**Task goal:** All of the data below is to be output without alteration.

── Data for the task

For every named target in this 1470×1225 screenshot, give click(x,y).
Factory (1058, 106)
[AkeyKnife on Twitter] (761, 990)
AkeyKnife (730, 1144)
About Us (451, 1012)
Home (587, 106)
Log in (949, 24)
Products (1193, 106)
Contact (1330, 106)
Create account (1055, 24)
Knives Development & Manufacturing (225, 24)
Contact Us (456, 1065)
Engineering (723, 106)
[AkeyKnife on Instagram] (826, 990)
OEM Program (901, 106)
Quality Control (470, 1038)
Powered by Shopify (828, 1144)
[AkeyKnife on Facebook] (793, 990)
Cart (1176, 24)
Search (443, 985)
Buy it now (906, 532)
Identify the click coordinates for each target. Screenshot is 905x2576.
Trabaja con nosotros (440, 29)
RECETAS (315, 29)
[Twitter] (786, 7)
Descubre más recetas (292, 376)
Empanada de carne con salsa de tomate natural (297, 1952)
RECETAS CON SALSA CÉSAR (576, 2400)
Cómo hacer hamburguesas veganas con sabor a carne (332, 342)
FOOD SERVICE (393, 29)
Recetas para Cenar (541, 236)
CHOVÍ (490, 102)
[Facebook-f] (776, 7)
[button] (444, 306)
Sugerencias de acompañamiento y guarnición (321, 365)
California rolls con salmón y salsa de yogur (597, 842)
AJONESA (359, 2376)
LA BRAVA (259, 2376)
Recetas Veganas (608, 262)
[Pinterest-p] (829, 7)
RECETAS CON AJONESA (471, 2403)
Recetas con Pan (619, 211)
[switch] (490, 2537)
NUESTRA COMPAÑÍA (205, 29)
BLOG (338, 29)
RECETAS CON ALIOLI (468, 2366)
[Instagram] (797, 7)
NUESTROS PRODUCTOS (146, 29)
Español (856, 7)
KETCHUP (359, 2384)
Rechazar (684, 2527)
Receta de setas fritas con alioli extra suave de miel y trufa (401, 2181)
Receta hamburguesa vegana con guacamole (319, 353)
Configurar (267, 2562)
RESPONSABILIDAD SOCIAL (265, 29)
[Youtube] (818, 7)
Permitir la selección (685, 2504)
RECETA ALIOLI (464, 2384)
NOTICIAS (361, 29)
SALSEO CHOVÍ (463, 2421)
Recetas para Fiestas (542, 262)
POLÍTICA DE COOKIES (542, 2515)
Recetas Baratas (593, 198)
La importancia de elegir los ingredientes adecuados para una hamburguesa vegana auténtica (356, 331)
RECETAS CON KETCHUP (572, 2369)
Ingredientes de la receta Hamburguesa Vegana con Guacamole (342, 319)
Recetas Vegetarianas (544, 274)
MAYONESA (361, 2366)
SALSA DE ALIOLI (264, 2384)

────

**Written solution:**
For every named target in this 1470×1225 screenshot, give click(x,y).
Factory (1058, 106)
[AkeyKnife on Twitter] (761, 990)
AkeyKnife (730, 1144)
About Us (451, 1012)
Home (587, 106)
Log in (949, 24)
Products (1193, 106)
Contact (1330, 106)
Create account (1055, 24)
Knives Development & Manufacturing (225, 24)
Contact Us (456, 1065)
Engineering (723, 106)
[AkeyKnife on Instagram] (826, 990)
OEM Program (901, 106)
Quality Control (470, 1038)
Powered by Shopify (828, 1144)
[AkeyKnife on Facebook] (793, 990)
Cart (1176, 24)
Search (443, 985)
Buy it now (906, 532)
Identify the click coordinates for each target. Screenshot is 905x2576.
Trabaja con nosotros (440, 29)
RECETAS (315, 29)
[Twitter] (786, 7)
Descubre más recetas (292, 376)
Empanada de carne con salsa de tomate natural (297, 1952)
RECETAS CON SALSA CÉSAR (576, 2400)
Cómo hacer hamburguesas veganas con sabor a carne (332, 342)
FOOD SERVICE (393, 29)
Recetas para Cenar (541, 236)
CHOVÍ (490, 102)
[Facebook-f] (776, 7)
[button] (444, 306)
Sugerencias de acompañamiento y guarnición (321, 365)
California rolls con salmón y salsa de yogur (597, 842)
AJONESA (359, 2376)
LA BRAVA (259, 2376)
Recetas Veganas (608, 262)
[Pinterest-p] (829, 7)
RECETAS CON AJONESA (471, 2403)
Recetas con Pan (619, 211)
[switch] (490, 2537)
NUESTRA COMPAÑÍA (205, 29)
BLOG (338, 29)
RECETAS CON ALIOLI (468, 2366)
[Instagram] (797, 7)
NUESTROS PRODUCTOS (146, 29)
Español (856, 7)
KETCHUP (359, 2384)
Rechazar (684, 2527)
Receta de setas fritas con alioli extra suave de miel y trufa (401, 2181)
Receta hamburguesa vegana con guacamole (319, 353)
Configurar (267, 2562)
RESPONSABILIDAD SOCIAL (265, 29)
[Youtube] (818, 7)
Permitir la selección (685, 2504)
RECETA ALIOLI (464, 2384)
NOTICIAS (361, 29)
SALSEO CHOVÍ (463, 2421)
Recetas para Fiestas (542, 262)
POLÍTICA DE COOKIES (542, 2515)
Recetas Baratas (593, 198)
La importancia de elegir los ingredientes adecuados para una hamburguesa vegana auténtica (356, 331)
RECETAS CON KETCHUP (572, 2369)
Ingredientes de la receta Hamburguesa Vegana con Guacamole (342, 319)
Recetas Vegetarianas (544, 274)
MAYONESA (361, 2366)
SALSA DE ALIOLI (264, 2384)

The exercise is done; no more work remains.